Record list

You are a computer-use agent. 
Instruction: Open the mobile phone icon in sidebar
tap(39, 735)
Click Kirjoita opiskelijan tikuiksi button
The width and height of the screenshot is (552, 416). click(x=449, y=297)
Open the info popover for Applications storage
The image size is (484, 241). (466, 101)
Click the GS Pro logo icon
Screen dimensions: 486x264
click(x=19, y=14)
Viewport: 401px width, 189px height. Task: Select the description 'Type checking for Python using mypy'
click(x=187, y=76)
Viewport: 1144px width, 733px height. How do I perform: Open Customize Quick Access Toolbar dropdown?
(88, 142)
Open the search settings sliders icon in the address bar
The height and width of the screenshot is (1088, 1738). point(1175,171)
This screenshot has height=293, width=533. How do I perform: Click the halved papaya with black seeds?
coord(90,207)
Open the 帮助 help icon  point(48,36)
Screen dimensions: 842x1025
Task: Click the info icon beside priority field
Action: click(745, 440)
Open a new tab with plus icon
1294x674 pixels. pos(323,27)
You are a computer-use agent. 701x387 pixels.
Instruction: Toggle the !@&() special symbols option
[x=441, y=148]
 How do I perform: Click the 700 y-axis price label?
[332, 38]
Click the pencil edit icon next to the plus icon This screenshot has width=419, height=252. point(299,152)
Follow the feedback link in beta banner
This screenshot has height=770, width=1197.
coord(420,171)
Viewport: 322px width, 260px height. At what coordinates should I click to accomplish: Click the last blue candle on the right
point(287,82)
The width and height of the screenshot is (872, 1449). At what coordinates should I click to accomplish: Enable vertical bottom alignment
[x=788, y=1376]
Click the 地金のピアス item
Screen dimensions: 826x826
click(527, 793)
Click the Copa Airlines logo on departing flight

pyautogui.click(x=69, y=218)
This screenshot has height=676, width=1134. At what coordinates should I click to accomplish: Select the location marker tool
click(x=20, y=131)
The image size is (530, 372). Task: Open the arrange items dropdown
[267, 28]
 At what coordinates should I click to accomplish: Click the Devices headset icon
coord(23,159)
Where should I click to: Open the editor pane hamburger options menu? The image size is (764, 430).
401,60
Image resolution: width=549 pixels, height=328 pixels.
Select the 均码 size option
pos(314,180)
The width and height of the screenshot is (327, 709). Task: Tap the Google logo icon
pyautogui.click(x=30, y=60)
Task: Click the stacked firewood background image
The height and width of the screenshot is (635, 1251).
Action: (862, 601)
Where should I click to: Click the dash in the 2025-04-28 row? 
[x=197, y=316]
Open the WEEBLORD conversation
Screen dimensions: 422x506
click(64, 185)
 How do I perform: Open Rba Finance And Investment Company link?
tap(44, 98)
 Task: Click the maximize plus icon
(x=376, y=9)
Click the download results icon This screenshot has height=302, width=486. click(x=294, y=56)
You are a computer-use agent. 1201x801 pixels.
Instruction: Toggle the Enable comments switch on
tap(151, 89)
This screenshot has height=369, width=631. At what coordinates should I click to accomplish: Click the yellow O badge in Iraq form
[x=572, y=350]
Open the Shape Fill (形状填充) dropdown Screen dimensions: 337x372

Task instructions
Put the lines of the listing above, from its first line through the line containing "pyautogui.click(x=69, y=218)", into a numbered list, omitting any blank lines.

Solved exercise
1. You are a computer-use agent. 
2. Instruction: Open the mobile phone icon in sidebar
3. tap(39, 735)
4. Click Kirjoita opiskelijan tikuiksi button
5. The width and height of the screenshot is (552, 416). click(x=449, y=297)
6. Open the info popover for Applications storage
7. The image size is (484, 241). (466, 101)
8. Click the GS Pro logo icon
9. Screen dimensions: 486x264
10. click(x=19, y=14)
11. Viewport: 401px width, 189px height. Task: Select the description 'Type checking for Python using mypy'
12. click(x=187, y=76)
13. Viewport: 1144px width, 733px height. How do I perform: Open Customize Quick Access Toolbar dropdown?
14. (88, 142)
15. Open the search settings sliders icon in the address bar
16. The height and width of the screenshot is (1088, 1738). point(1175,171)
17. This screenshot has height=293, width=533. How do I perform: Click the halved papaya with black seeds?
18. coord(90,207)
19. Open the 帮助 help icon  point(48,36)
20. Screen dimensions: 842x1025
21. Task: Click the info icon beside priority field
22. Action: click(745, 440)
23. Open a new tab with plus icon
24. 1294x674 pixels. pos(323,27)
25. You are a computer-use agent. 701x387 pixels.
26. Instruction: Toggle the !@&() special symbols option
27. [x=441, y=148]
28.  How do I perform: Click the 700 y-axis price label?
29. [332, 38]
30. Click the pencil edit icon next to the plus icon This screenshot has width=419, height=252. point(299,152)
31. Follow the feedback link in beta banner
32. This screenshot has height=770, width=1197.
33. coord(420,171)
34. Viewport: 322px width, 260px height. At what coordinates should I click to accomplish: Click the last blue candle on the right
35. point(287,82)
36. The width and height of the screenshot is (872, 1449). At what coordinates should I click to accomplish: Enable vertical bottom alignment
37. [x=788, y=1376]
38. Click the 地金のピアス item
39. Screen dimensions: 826x826
40. click(527, 793)
41. Click the Copa Airlines logo on departing flight
42. pyautogui.click(x=69, y=218)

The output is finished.